◆ **Consigne**: Reproduisez mot pour mot le passage de l'article sur l'accord laitier entre le Canada et la Nouvelle-Zélande qui va de « L’accord accorde aux » jusqu'à « accès au marché. ».

── Extrait du document ──

Dans une manœuvre stratégique qui signale des priorités changeantes dans les relations commerciales mondiales, le Canada a offert d’importantes concessions sur son marché laitier à la Nouvelle-Zélande, marquant un possible tournant dans le commerce transpacifique. L’accord, finalisé hier après des mois de négociations intensives, augmentera progressivement l’accès de la Nouvelle-Zélande au secteur laitier canadien étroitement protégé — un développement qui survient alors que le Canada fait face à une pression croissante de Washington pour modifier ses politiques agricoles protectionnistes.
“Cet accord représente une approche équilibrée pour élargir les échanges commerciaux tout en respectant les sensibilités de notre secteur laitier,” a déclaré Mary Ng, ministre canadienne du Commerce international, lors de la cérémonie de signature à Wellington. “Nous créons de nouvelles opportunités pour les producteurs des deux côtés du Pacifique tout en maintenant l’intégrité de notre système de gestion de l’offre.”
L’accord accorde aux producteurs laitiers néo-zélandais un quota annuel supplémentaire de 35 000 tonnes pour divers produits laitiers entrant sur le marché canadien, introduit progressivement sur huit ans. Cela représente environ 3,5% de la production laitière intérieure actuelle du Canada — une ouverture modeste mais significative qui, selon les économistes agricoles, pourrait introduire des prix plus compétitifs pour les consommateurs canadiens tout en offrant à l’industrie laitière néo-zélandaise, axée sur l’exportation, un précieux nouvel accès au marché.

───
── Données ──

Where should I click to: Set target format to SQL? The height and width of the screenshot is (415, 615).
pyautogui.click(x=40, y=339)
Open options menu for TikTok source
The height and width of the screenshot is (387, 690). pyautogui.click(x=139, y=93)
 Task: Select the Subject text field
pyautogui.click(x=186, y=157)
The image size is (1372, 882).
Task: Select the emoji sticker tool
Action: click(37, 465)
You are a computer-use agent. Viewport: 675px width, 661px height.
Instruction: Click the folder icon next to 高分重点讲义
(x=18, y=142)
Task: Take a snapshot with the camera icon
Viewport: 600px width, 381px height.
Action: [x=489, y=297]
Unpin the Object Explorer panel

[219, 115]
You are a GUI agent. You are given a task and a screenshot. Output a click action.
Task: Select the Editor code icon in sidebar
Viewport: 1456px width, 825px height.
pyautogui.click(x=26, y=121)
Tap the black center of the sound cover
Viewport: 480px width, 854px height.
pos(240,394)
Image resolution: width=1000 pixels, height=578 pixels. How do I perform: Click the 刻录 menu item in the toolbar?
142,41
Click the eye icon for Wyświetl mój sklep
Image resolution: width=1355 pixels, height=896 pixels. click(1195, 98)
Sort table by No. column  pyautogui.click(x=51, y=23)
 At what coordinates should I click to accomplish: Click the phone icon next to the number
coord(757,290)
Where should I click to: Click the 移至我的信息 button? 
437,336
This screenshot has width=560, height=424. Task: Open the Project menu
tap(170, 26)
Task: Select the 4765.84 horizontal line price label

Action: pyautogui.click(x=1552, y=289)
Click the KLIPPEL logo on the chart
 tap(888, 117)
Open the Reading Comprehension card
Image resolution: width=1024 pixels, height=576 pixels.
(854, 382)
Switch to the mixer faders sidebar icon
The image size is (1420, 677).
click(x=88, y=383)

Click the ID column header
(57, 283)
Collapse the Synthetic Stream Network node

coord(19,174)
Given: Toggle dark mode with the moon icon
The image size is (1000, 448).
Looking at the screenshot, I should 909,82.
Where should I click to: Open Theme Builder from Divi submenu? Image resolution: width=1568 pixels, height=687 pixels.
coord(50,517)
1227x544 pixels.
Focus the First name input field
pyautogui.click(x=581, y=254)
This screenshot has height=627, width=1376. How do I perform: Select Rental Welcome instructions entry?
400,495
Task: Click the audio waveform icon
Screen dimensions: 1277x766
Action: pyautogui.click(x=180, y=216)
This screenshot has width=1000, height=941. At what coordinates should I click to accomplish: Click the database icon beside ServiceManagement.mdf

───

◆ **Réponse attendue**:
L’accord accorde aux producteurs laitiers néo-zélandais un quota annuel supplémentaire de 35 000 tonnes pour divers produits laitiers entrant sur le marché canadien, introduit progressivement sur huit ans. Cela représente environ 3,5% de la production laitière intérieure actuelle du Canada — une ouverture modeste mais significative qui, selon les économistes agricoles, pourrait introduire des prix plus compétitifs pour les consommateurs canadiens tout en offrant à l’industrie laitière néo-zélandaise, axée sur l’exportation, un précieux nouvel accès au marché.